As highlighted by Professor Eva Bossano Prescott (Bispebjerg Hospital, Denmark), questions remain regarding differences in the clinical manifestations of CHD in men and women, especially with respect to angina (more common in women) and epicardial disease (more common in men). This different clinical profile between the sexes underscores the need for better non-invasive markers and biomarkers to evaluate these differences. Professor Georgios Kararigas (Center for Cardiovascular Research and German Center for Cardiovascular Research, Charite University Hospital, Berlin, Germany), also made the case for further work at the molecular level to investigate differences in propensity for CHD in men and women. He cited evidence that women with heart failure have better prognosis than men, with protective effects thought to be due to the oestrogen receptor β.  Basic research suggests the functional relevance of these receptors in regulating calcium metabolism in a sex-specific manner. Experimental studies also suggest that the proteomic response of the heart to pressure overload is modulated by oestrogen receptors, which may underlie the sex differences in clinical manifestations. Additionally, here are differences in maladaptive left ventricular remodeling between the sexes which impacts survival. These research directions may ultimately lead to the development of more appropriate and personalized clinical care for men and women; an overlooked priority still in the 21st century. 

References
  1. Lee JY, Kinch LN, Borek DM et al. Crystal structure of the human sterol transporter ABCG5/ABCG8. Nature 2016;533:561-4.

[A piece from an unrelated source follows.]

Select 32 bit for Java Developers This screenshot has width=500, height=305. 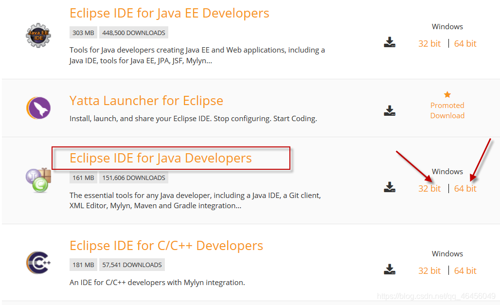coord(429,189)
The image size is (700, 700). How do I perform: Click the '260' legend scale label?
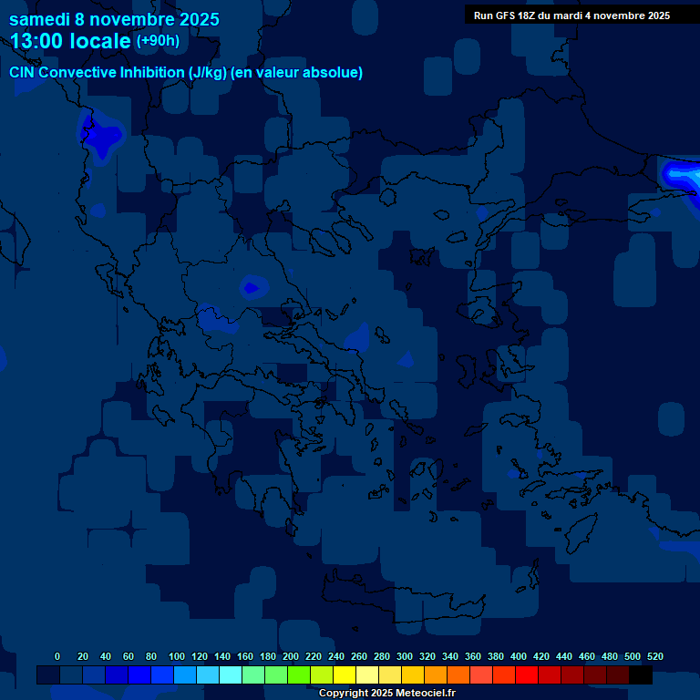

  2. Kullo IJ, Jouni H, Austin EE et al. Incorporating a genetic risk score into coronary heart disease risk estimates: effect on low-density lipoprotein cholesterol levels (the MI-GENES Clinical Trial). Circulation 2016;133:1181-88.

  3. Nicholls S, Ray K, Ballantyne C et al. Comparative effects of cholesteryl ester transfer protein inhibition, statin and ezetimibe therapy in atherogenic and protective lipid factors: the ACCENTUATE trial. EAS16-1052.

  4. Dallongevillle J, De Bacquer D, Heidrich J et al. Gender differences in the implementation of cardiovascular prevention measures after an acute coronary event. Heart 2010;96:1744-9.